TASK TO CARRY OUT
Retype, exactly as written, every line from the one containing "The image size is (1358, 701)." through the last line of the records below, both included; skip the pictures.

DATA TO EXAMINE

■ ■ ■ ■ ■ ■ ■

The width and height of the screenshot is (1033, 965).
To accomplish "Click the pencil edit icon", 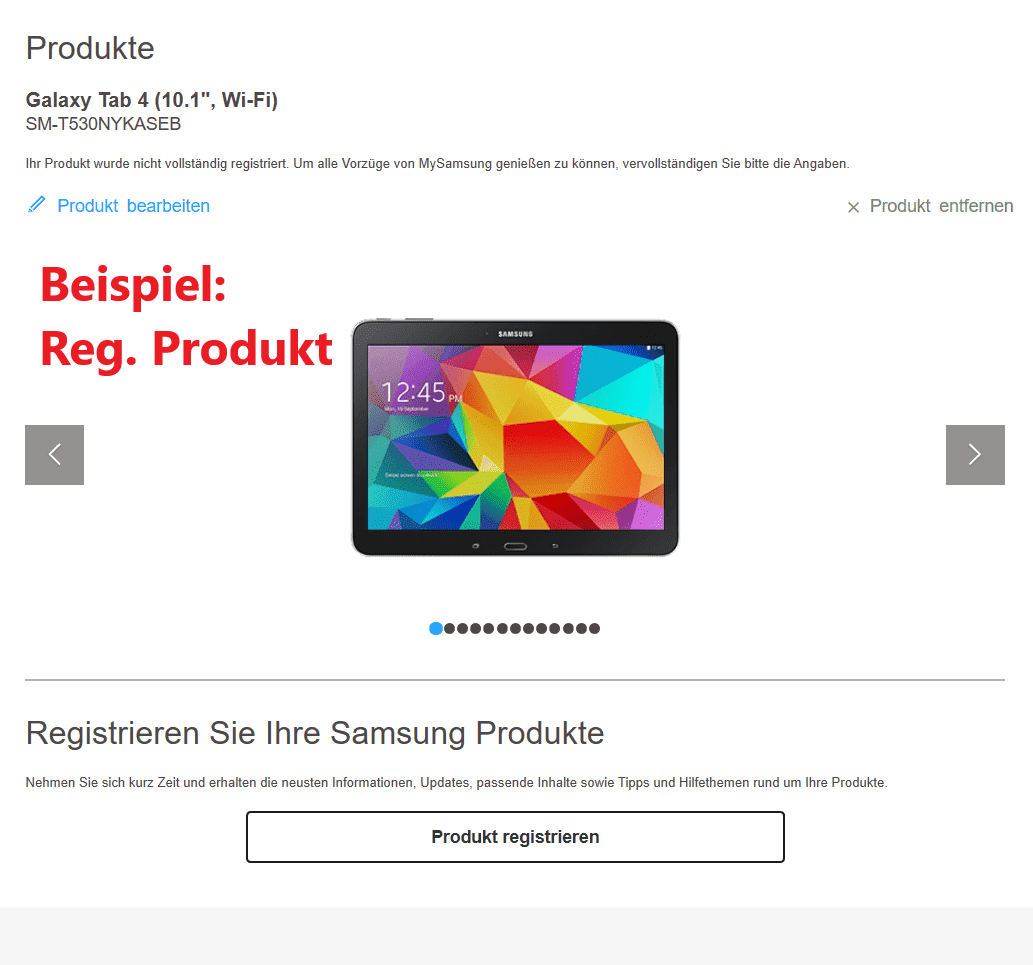I will (x=37, y=204).
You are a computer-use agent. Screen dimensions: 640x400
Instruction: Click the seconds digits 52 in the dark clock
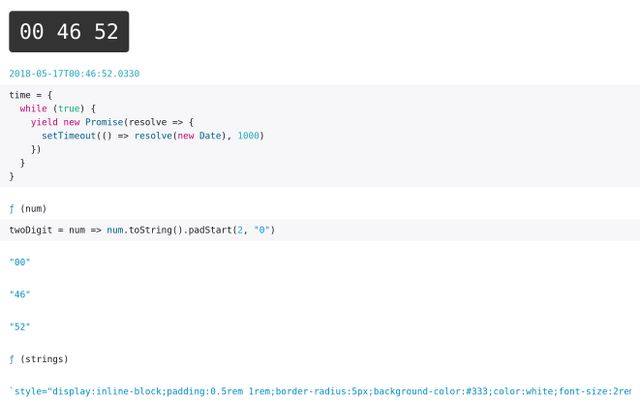tap(106, 32)
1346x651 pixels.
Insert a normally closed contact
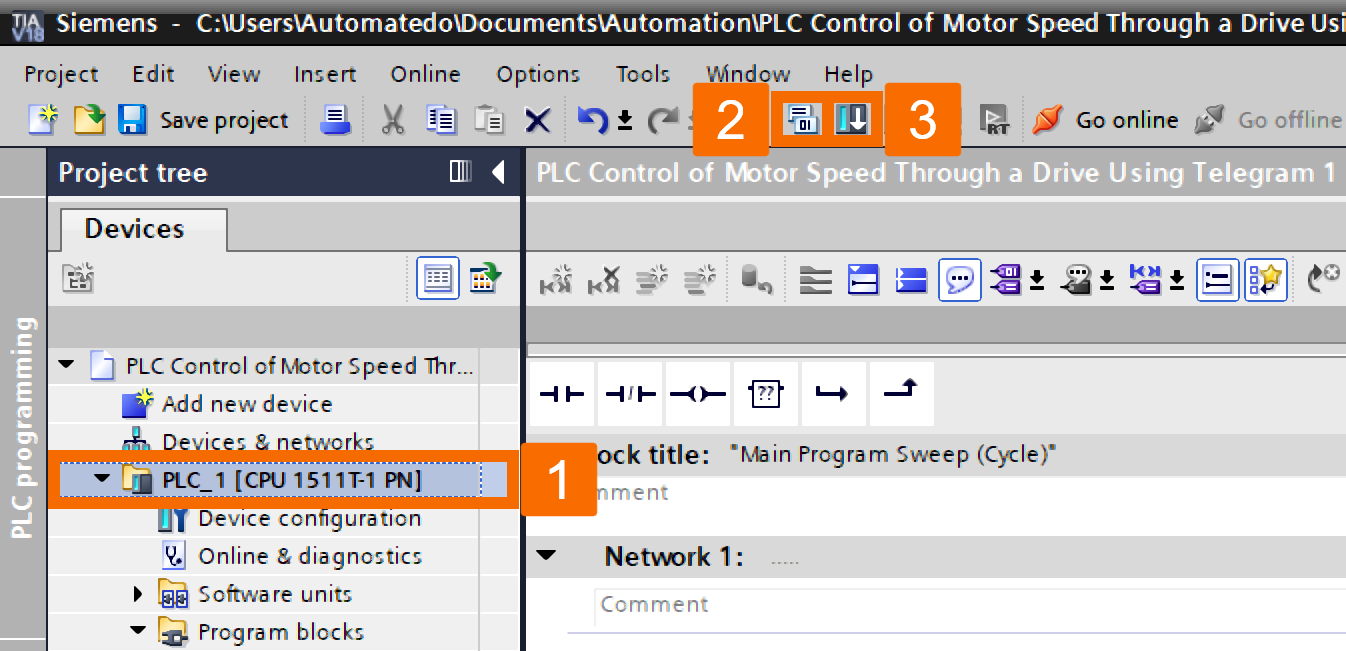tap(630, 393)
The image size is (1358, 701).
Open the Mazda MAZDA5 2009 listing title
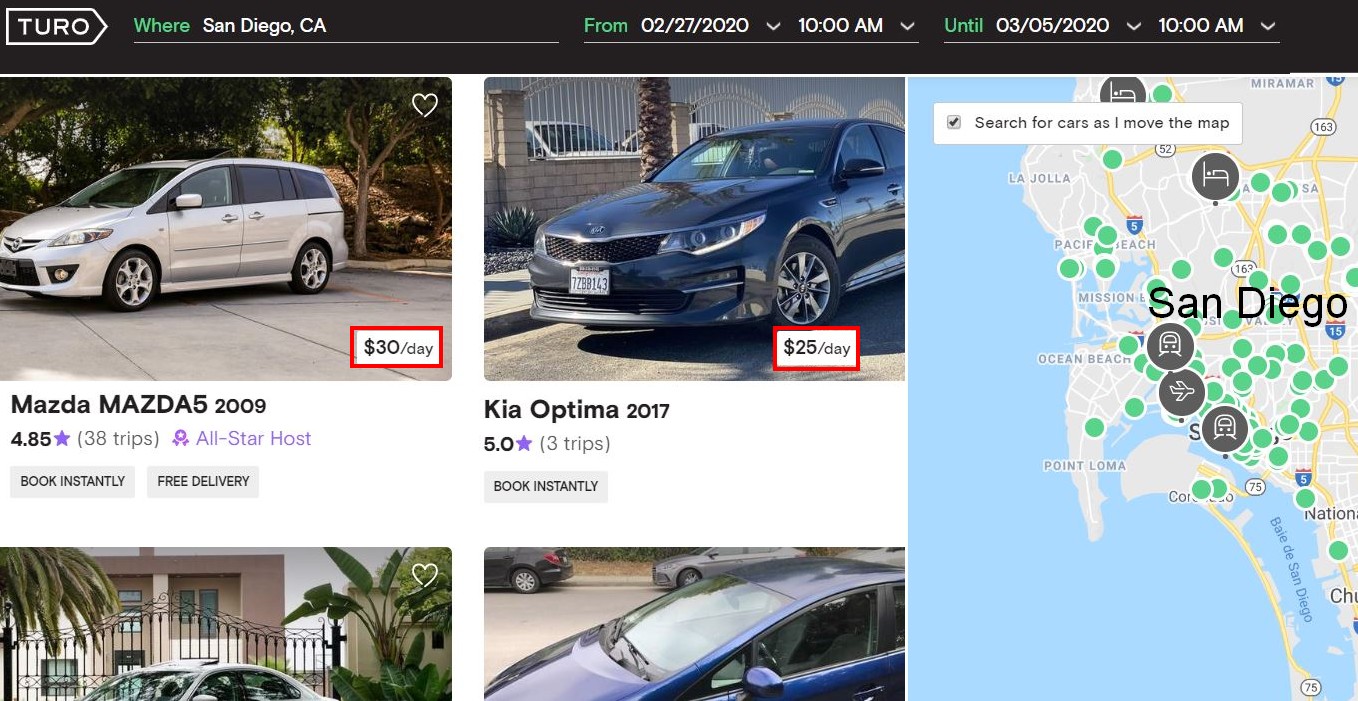(138, 405)
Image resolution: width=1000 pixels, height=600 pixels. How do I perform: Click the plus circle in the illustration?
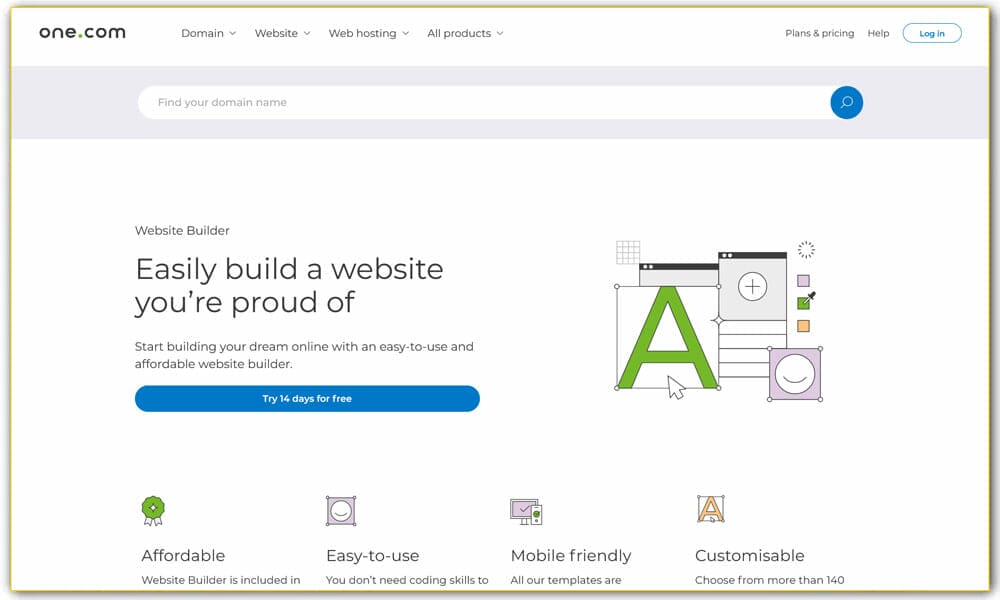(x=752, y=288)
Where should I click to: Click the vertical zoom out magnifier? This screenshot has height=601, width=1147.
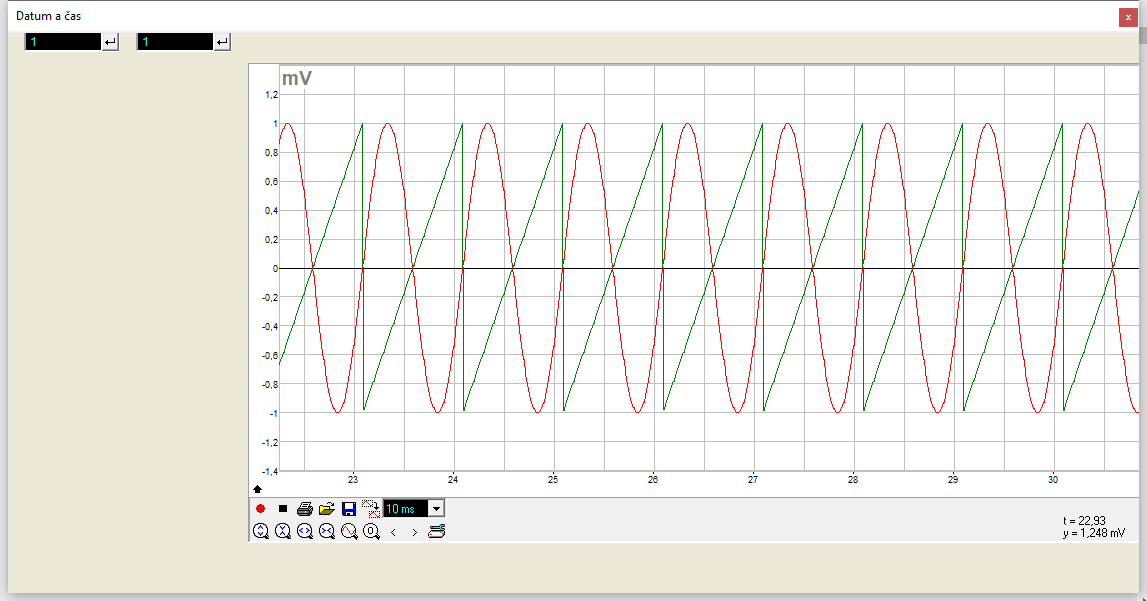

■ ■ ■ ■ ■ ■ ■

RESULT BELOW
The image size is (1358, 701).
Open the Mazda MAZDA5 2009 listing title
(138, 405)
Image resolution: width=1000 pixels, height=600 pixels. How do I perform: Click the plus circle in the illustration?
(x=752, y=288)
Where should I click to: Click the vertical zoom out magnifier? This screenshot has height=601, width=1147.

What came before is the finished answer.